You talk about specialty clubs as if they are something new. 80-100 years ago, some golfers competed with 20 or more clubs (including perhaps a rut iron or a water iron) in their bag. Is that a tradition of golf to which you would like to return?

I have yet to run across anyone who has quit playing golf because it is too easy. It is plenty hard for me.  Whether the game or the playing field was more (or less) challenging 50 years ago is not especially relevant to me, because I am not competing against the players of 50 years ago. The guys in my Saturday morning foursome have the option of choosing from the same array of golf equipment as I do. We are competing on the same golf course.  That, not competing against some idealized vision of the past, is what matters most to me.

FYI, I play with a set of forged, Hogan Director irons & Hogan wedges that are at least 25 years old!

DT               
 

Patrick_Mucci

Re: Has golf's broadened popularty been at the expense of the architecture ?
« Reply #37 on: February 13, 2008, 09:54:04 PM »

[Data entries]
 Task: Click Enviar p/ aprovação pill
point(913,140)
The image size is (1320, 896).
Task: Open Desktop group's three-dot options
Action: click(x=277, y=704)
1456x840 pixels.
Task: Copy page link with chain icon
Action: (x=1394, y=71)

What you need to do:
1 > Which specific golf clubs does the golf forum post name? List every one.
2 > Could you write out part of the golf forum post word for word? Begin at the words "You talk about" and stop after "like to return?".
3 > What might come next in the golf forum post? Write a continuation that picks up right after its last line.
The data entries were taken from a separate source and have no connection to the golf forum post.

Answers to the tasks:
1 >
- Rut iron
- Water iron
- Forged Hogan Director irons
- Hogan wedges

2 >
You talk about specialty clubs as if they are something new. 80-100 years ago, some golfers competed with 20 or more clubs (including perhaps a rut iron or a water iron) in their bag. Is that a tradition of golf to which you would like to return?

3 >
Patrick -

Any cannot think of ANY sport where the equipment and the playing field has evolved & changed so constantly and relentlessly over time as golf. That IS the tradition of golf.

Other than length, I don't see how the playing field has change one iota.

Balls - the featherie, the guttie, the Haskell, the balata wound ball, the solid ball, the PRO-V
Shafts - hickory, steel, aluminum, lightweight steel, fiberglass
Club Heads - Forged blades & persimmon, investment cast, low-profile (remember those Browning irons?), perimeter weighting, etc. 

By the way, if perimeter weighted clubs make the game so much easier to play, why is the best player in the world using forged blades?

For the simple reason that perimeter weighted irons DON'T help him with mishits because he DOESN'T mishit the ball from his intended impact point by enough of a margin where perimeter weighted irons would make a difference.


Ben Hogan apparently fussed and obsessed over his golf equipment more than any of his peers.

On what factual basis do you make that statement ?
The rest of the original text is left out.